CONSIGNE: Réécrivez plus brièvement le paragraphe du texte extrait qui commence par « Je le propose comme une hypothèse de base », en gardant ses faits principaux.

TEXTE EXTRAIT:
+ + +

Je le propose comme une hypothèse de base : le service à l’utilisateur remplacera le service à l’ordinateur. Il est facile aujourd’hui de déterminer le prix d’une infogérance de PC fixe ou de Laptop… mais comment segmenter l’offre de service à l’utilisateur ? Le métier suffit-il ? Il existe certainement plusieurs exemples de segmentation utilisateurs, la différence entre toute est le nœud du problème : quel est le critère de segmentation ?

Je vous propose 2 approches : celle du Gartner et celle d’Atos Orgin.

Dans la dernière version de la structure du TCO, sortie le 19 décembre dernier, la Gartner propose 3 idées intéressantes :
- Le nouveau framework propose de calculer un TCO par device (comme auparavant) ou par utilisateur,
- Le Gartner propose d’élargir la liste des types de postes (computer paradigm) : l’ancienne liste de poste était un mélange entre type de matériel et utilisation (desktop, day-extender notebook, travelling worker notebook), la nouvelle structure prend en compte les technologies de virtualisation émergeantes :
o Application virtualization (the application is distributed or streamed to run in an isolated “bubble”),
o Blade based PC (each thin device connects on a dedicated blade located in a centralised blade centre),
o Virtual desktop infrastructure (several thin devices can share a physic server running multiple virtual machines),
o Full OS virtualization (additional virtual machine in a standard PC to run a specific environment).

+ + +

DONNÉES FOURNIES:

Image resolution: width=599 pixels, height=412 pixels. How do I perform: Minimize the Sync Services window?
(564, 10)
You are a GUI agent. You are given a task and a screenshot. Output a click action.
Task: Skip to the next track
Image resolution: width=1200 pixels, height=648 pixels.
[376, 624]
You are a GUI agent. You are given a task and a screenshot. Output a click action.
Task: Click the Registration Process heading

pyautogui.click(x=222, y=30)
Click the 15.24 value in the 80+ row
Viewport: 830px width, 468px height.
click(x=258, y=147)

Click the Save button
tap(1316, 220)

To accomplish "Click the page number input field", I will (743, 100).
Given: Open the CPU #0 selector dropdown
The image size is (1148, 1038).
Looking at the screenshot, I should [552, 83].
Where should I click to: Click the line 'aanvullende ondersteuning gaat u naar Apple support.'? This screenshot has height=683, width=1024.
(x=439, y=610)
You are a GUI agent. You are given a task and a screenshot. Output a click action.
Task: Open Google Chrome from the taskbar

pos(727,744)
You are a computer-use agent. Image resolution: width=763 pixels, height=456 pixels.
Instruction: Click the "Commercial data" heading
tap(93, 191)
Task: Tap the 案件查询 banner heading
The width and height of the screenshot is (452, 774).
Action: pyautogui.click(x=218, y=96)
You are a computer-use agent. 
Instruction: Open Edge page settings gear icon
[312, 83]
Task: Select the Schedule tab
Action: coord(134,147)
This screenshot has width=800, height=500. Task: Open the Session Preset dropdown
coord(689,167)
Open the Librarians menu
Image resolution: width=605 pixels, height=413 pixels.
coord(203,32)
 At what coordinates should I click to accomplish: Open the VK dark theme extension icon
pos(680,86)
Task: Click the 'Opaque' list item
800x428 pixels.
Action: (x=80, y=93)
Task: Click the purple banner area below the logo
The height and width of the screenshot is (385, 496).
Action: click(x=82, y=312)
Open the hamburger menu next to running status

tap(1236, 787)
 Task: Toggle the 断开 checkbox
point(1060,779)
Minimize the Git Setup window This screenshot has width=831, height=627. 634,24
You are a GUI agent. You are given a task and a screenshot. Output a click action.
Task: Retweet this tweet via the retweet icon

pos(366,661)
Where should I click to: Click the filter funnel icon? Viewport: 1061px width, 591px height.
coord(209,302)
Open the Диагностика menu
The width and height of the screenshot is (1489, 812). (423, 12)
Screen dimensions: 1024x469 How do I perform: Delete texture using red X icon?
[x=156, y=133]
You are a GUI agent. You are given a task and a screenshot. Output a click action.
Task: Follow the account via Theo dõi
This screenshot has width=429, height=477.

+ + +

SOLUTION PROPOSÉE: Hypothèse de base : le service à l'utilisateur remplacera le service à l'ordinateur. On fixe aisément le prix d'une infogérance de PC fixe ou de Laptop, mais segmenter l'offre de service à l'utilisateur est plus difficile, et le métier ne suffit peut-être pas. Il existe plusieurs exemples de segmentation utilisateurs. Ce qui les distingue, le critère de segmentation, constitue le nœud du problème.